Thom Pham, the founder of Thanh Do, Azia, and the Caterpillar Lounge, first learned to cook as a child in the Vietnamese village of Qui Nhon. As a youth, he helped his grandmother, Bo, run her catering business. After a Minneapolis family adopted 14-year-old Thom, his culinary sensibilities began to shift, creating the mix of local Minnesota flavor and Chinese, Vietnamese, and Thai influences found on Thanh Do's menu. When not digging into cranberry curry, diners can chew through spare ribs that chefs have marinated overnight, then cooked over a gentle flame for six hours while reading Goodnight Moon aloud. Pham's team can also cater to vegetarian diets with tofu or mock duck. Sunny-yellow walls and fiery orange lanterns infuse each meal with a sense of warmth, preventing diners from kindling campfires with chopstick friction.
Seafood and red meat define the core of Malabari food. The cuisine melds multiple culinary traditions represented by the colonial nations that visited the Malabar region in southwest India, but rice dishes and specialty curries local to the region stand out. Each made-to-order dish at Malabari Kitchen celebrates that history, like textbooks you get to eat. Take the njandu curry: its softshell crabs are marinated and cooked with dry-roasted and ground coconut-coriander paste. Creamy rice pudding with cashews and pistachios—a dessert called kheer—might finish off meals. Mambazha lassi, a mango puree blended with milky yogurt, also complements dining experiences at Malabari Kitchen.
At Thai Cuisine, there isn't a smorgasbord of dishes from all across Asia. That's because Master Chef Fimon Song doesn't cook dishes he hasn't mastered. Instead, the menu is populated with carefully crafted Eastern Thai dishes that Fimon learned while training in Thailand. His signature dish is the duck laab, which features a slightly bitter and sour taste courtesy of the sauce's orchestration of lemongrass, cilantro, mint, and garlic. Most dishes rely upon fresh seafood, which chefs toss with aromatic sauces and herbs to create plates of curry crab and pineapple and tomato shrimp.

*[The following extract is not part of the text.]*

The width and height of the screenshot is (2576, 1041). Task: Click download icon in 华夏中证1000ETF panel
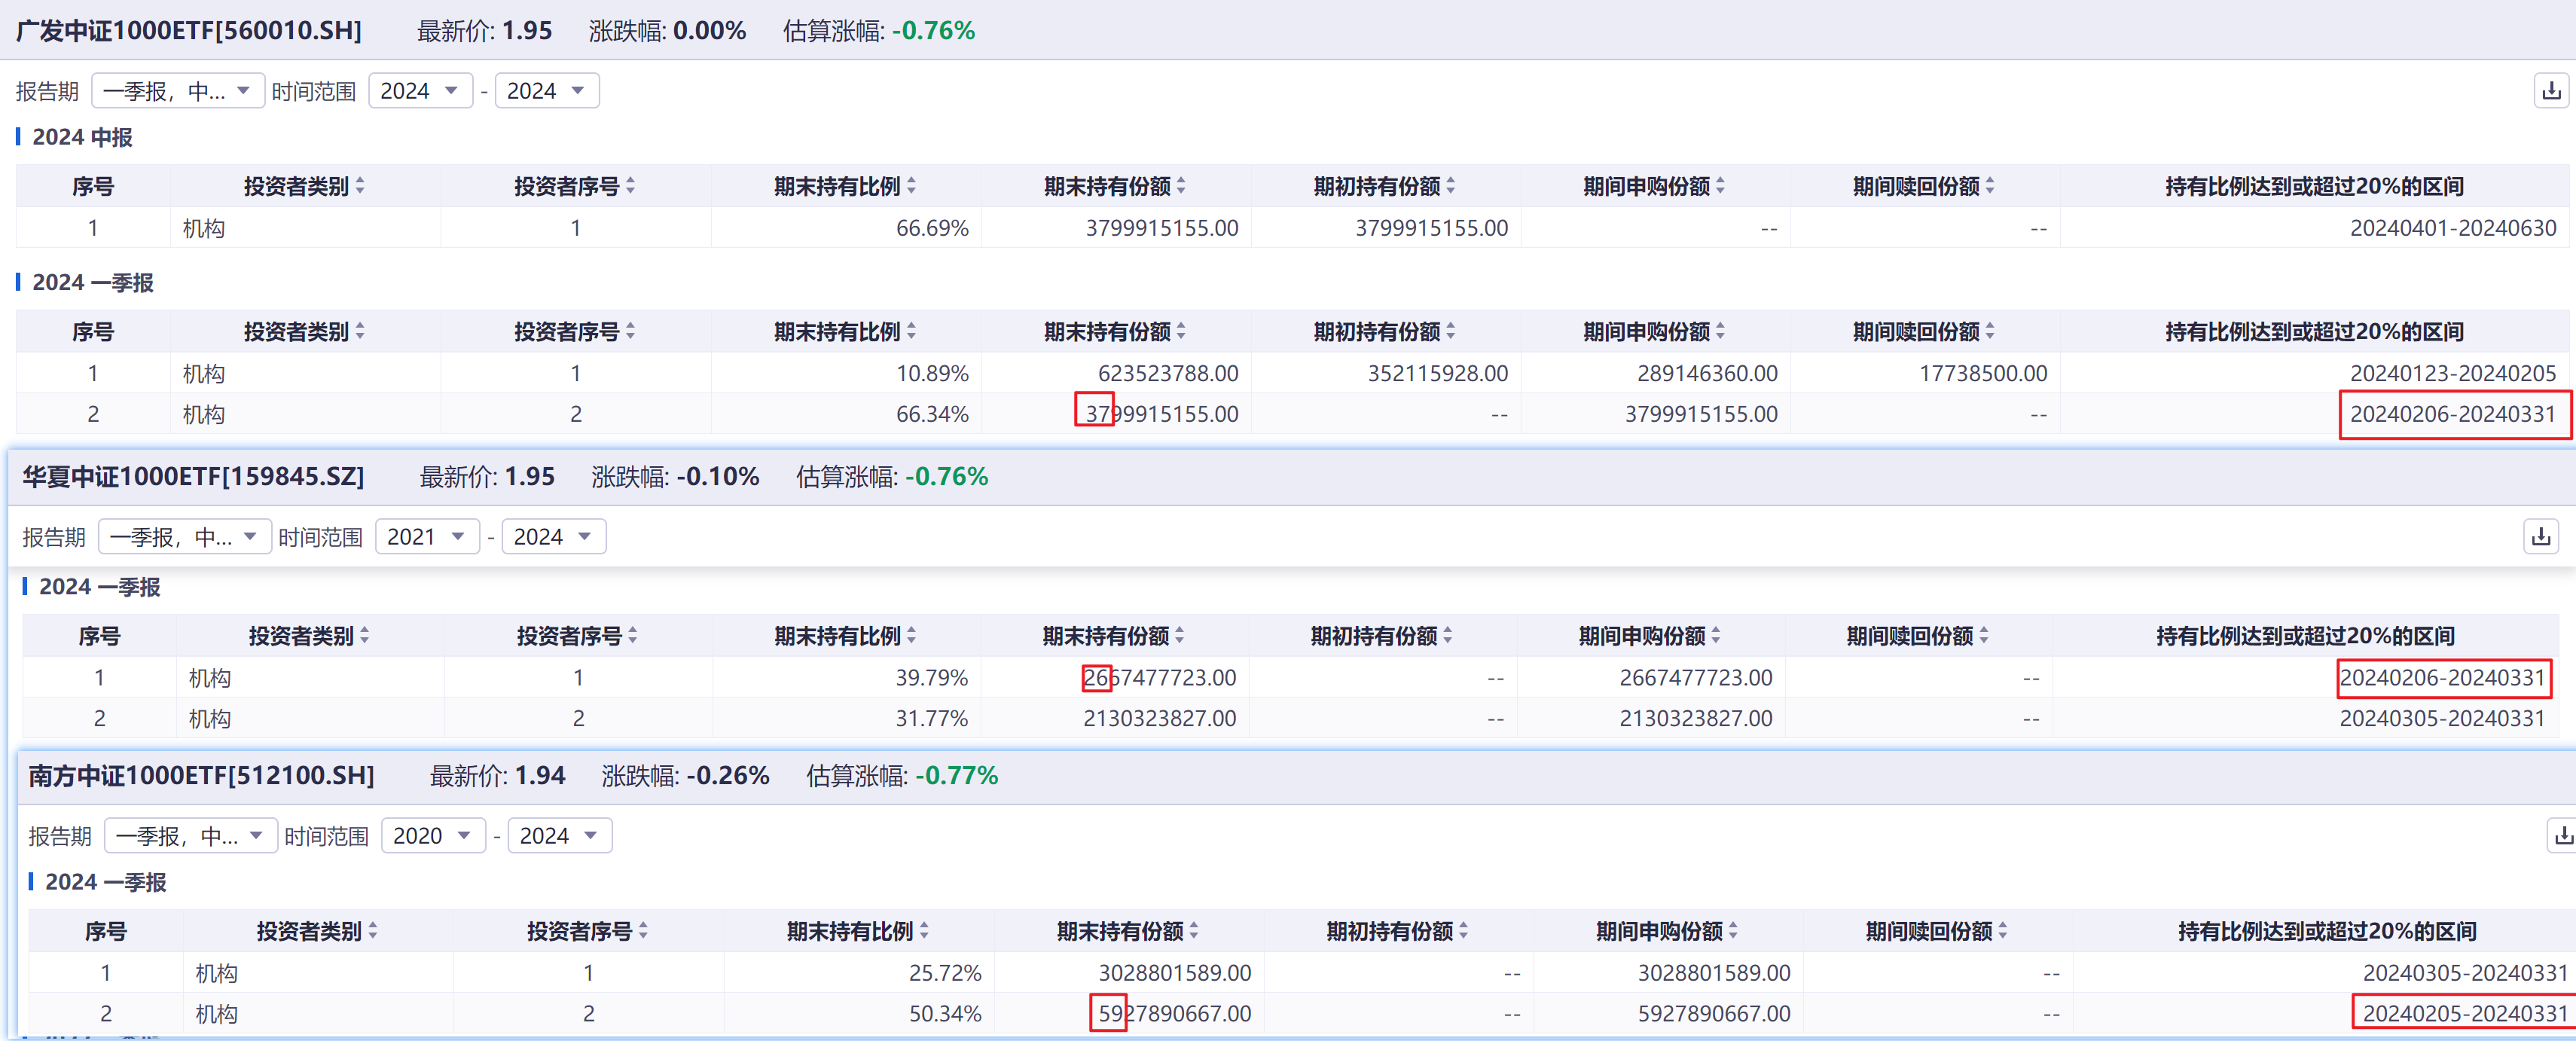tap(2540, 537)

Meals are paired with creamy glasses of Thai tea and bubble tea that's more fun to drink than a fire hydrant filled with chocolate milk.
An Nguyen's full-wall photos of cool, shadowy bamboo groves serve as a tranquil backdrop to her restaurant and a reminder of her homeland of Vietnam, which she left in 1970. All of Rice Paper's recipes emerged from An's childhood in Vietnam, with an emphasis on contrasts such as sweet and sour, soft and crunchy, hot and cold, or Laurel and Hardy.
Though the dishes are traditional, they have been stripped of fat and salt in favor of healthier steaming and grilling. While perusing the eatery's separate gluten- and dairy-free menu, guests can sip on a glass of wine or artisan sake.